9 Eylül 2013 Pazartesi

Utomlyonnye Solntsem

Rus yönetmen Nikita Mikhalkov, 1994 yapımı Utomlyonnye solntsem (Утомленные солнцем) / Burnt by the Sun / Güneş Yanığı filminde izleyiciyi alıp 1936 yılının yazına götürür. Stalin döneminin Sovyetler Birliği’nde devrim kahramanı General Kotov, genç eşi Marusya ve 6 yaşındaki kızı Nadya’nın, Marusya’nın ailesinin yazlık evinde geçirilen bir tek günün öyküsünü izleriz Utomlyonnye solntsem filminde. General Kotov’u yönetmenin kendisi, kızı Nadya’yı ise gerçek hayataki kızı canlandırmaktadır. Herkesin gıptayla baktığı General Kotov, karısının ailesiyle neşe içinde vakit geçirirken, karısının eski aşığı Mitya’nın aniden ortaya çıkmasıyla herşey değişecek, filmdeki tüm ana kahramanların hayatları bir daha eskisi gibi olmayacaktır.

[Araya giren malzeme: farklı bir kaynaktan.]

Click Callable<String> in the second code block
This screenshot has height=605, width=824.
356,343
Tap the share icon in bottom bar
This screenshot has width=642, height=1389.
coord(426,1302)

Nikita Mikhalkov, Cannes Film Festivali’nde Jüri Büyük Ödülü’nü ve en iyi yabancı film Oscar’ını alan filminin devam bölümlerini 2010 ve 2011 yıllarında çekerek üçlemesini tamamlamıştır. Üç film arasında en naif olan ilk film Devrim’in kendi evlatlarını yemesini anlatırken, ikinci ve üçüncü filmler aslında Birinci filmin sonunda yazıyla izleyiciye aktarılan “Son”’un asıl son olmadığını, 1941 ve 1943 yılları arasında bir ileri bir geri giderek aslında nelerin olup bittiğinin aktarılması. İlk filmin sinefillerin arşivlerinde mutlaka olması gerektiğini düşünüyorum. Elbette ilk filmi izledikten sonra ikinci ve üçüncü bölümleri de izliyorsunuz öncelikle meraktan dolayı ancak rahatlıkla söyleyebilirim ki pek bir şey kaybetmezsiniz izleyemezseniz.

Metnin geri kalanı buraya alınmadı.